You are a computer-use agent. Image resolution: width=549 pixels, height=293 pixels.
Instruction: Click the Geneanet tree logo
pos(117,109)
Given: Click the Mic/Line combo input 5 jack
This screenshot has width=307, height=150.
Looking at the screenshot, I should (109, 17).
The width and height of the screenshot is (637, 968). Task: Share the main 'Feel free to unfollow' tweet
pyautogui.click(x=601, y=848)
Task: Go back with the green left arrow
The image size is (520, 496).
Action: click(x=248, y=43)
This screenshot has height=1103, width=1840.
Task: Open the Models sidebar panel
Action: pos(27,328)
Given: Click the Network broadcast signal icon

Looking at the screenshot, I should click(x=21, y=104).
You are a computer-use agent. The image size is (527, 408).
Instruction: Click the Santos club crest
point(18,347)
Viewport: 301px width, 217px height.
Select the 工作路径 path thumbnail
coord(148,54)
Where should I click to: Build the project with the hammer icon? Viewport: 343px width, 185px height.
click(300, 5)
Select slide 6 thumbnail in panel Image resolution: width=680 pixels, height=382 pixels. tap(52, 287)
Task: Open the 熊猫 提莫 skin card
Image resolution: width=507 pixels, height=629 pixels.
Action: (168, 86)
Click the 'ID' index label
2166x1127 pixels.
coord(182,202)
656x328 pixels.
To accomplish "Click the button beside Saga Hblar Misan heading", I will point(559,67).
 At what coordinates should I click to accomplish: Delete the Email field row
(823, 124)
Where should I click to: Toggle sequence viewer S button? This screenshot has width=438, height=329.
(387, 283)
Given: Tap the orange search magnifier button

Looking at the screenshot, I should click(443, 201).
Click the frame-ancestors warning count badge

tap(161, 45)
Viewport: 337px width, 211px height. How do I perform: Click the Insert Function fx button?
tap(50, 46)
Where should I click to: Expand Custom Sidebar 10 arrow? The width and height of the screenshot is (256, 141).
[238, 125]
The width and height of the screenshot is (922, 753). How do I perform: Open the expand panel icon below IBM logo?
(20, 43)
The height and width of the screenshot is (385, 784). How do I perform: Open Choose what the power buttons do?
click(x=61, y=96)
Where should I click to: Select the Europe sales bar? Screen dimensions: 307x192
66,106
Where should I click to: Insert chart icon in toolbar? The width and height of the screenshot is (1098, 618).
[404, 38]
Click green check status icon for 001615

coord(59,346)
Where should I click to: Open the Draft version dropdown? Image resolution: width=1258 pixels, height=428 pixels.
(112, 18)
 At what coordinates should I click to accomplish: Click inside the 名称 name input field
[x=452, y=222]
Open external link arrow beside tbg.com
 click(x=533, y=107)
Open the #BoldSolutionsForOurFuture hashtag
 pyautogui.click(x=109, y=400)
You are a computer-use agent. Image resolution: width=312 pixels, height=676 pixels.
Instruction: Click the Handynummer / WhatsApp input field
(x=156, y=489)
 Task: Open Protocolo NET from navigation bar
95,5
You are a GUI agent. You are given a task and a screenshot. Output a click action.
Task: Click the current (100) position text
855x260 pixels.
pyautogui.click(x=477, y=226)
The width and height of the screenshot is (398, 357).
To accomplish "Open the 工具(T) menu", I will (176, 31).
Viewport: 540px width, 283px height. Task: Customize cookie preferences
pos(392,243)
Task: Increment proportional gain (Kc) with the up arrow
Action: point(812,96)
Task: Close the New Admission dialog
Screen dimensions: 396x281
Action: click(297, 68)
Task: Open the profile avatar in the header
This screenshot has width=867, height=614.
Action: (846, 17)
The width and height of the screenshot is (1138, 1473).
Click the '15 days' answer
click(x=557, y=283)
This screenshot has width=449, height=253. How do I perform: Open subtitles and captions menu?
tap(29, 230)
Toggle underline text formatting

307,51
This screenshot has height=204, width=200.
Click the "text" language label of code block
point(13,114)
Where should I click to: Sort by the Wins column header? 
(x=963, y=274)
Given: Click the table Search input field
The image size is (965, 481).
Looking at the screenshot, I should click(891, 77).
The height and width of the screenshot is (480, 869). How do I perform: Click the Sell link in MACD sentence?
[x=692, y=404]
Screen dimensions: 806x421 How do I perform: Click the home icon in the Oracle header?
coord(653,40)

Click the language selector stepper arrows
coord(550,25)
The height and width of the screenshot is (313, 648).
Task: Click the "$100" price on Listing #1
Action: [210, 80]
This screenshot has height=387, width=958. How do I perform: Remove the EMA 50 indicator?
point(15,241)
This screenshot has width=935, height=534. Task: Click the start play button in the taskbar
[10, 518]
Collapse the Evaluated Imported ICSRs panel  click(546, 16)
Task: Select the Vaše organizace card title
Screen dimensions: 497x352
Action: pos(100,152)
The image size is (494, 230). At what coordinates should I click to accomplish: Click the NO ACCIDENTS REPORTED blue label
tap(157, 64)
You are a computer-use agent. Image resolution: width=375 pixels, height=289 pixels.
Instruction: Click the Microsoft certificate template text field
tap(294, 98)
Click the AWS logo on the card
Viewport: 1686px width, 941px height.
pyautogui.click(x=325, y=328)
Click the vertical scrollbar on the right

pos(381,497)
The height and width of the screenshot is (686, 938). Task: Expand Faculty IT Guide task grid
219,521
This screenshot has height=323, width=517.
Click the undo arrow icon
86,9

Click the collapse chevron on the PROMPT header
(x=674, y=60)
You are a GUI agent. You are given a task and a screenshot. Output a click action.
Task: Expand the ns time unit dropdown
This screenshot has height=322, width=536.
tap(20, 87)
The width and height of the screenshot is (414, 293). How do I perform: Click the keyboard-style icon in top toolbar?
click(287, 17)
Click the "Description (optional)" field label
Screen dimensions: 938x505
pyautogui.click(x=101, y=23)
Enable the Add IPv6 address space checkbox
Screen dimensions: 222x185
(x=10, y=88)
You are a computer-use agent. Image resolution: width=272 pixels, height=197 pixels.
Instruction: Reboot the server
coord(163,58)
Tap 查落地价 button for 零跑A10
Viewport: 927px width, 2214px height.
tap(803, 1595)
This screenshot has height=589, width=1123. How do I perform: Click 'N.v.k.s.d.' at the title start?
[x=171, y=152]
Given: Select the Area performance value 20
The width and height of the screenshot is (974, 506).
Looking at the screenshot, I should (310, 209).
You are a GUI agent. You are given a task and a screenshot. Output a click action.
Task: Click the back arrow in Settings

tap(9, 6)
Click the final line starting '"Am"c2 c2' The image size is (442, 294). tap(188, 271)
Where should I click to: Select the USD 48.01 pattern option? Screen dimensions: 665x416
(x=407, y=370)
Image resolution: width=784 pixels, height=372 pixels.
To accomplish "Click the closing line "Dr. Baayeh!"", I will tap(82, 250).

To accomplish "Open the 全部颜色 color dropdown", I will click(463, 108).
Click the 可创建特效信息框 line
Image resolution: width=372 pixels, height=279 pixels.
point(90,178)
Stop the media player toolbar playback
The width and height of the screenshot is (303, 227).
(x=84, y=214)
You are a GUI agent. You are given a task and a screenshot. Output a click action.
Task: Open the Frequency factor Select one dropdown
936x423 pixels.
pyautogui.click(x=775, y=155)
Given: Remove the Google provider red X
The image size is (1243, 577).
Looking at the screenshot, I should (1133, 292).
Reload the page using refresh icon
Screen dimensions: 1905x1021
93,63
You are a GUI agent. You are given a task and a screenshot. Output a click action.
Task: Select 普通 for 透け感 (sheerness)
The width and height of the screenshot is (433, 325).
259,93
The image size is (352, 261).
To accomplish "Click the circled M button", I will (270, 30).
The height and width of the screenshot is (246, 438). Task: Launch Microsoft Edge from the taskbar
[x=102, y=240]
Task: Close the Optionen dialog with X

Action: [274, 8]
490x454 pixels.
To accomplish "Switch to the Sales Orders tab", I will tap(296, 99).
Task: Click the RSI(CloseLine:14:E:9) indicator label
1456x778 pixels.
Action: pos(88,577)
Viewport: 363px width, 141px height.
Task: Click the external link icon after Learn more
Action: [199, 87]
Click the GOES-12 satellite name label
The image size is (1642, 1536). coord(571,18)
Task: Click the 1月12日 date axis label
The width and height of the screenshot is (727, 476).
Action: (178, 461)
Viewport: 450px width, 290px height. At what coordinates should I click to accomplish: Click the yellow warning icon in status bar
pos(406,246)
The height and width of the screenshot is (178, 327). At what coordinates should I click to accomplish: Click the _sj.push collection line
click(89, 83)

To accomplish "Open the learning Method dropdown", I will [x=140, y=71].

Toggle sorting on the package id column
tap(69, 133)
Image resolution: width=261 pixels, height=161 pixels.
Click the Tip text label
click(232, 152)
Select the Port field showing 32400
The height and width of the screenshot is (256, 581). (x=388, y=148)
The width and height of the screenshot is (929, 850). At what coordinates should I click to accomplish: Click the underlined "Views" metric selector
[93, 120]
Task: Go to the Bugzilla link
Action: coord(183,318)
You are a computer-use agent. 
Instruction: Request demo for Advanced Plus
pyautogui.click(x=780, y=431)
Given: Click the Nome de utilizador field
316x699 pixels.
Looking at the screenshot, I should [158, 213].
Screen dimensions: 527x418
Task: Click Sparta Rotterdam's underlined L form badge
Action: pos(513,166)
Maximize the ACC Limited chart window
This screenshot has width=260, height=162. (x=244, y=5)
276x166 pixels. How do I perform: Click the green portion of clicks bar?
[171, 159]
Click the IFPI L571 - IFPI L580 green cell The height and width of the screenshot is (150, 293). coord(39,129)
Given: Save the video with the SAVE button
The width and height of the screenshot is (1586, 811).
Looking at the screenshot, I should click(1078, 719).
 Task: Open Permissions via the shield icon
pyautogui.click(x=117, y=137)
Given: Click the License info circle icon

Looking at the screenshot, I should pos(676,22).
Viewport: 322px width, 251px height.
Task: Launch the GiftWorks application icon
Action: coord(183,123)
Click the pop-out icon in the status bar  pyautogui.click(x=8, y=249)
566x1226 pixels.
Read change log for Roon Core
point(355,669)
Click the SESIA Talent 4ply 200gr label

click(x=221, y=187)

= Work order =
Copy out exactly, and only, the lines from the one that contains "Task: Open Permissions via the shield icon" through the last line of the material above.

= The completed task =
 Task: Open Permissions via the shield icon
pyautogui.click(x=117, y=137)
Given: Click the License info circle icon

Looking at the screenshot, I should pos(676,22).
Viewport: 322px width, 251px height.
Task: Launch the GiftWorks application icon
Action: coord(183,123)
Click the pop-out icon in the status bar  pyautogui.click(x=8, y=249)
566x1226 pixels.
Read change log for Roon Core
point(355,669)
Click the SESIA Talent 4ply 200gr label

click(x=221, y=187)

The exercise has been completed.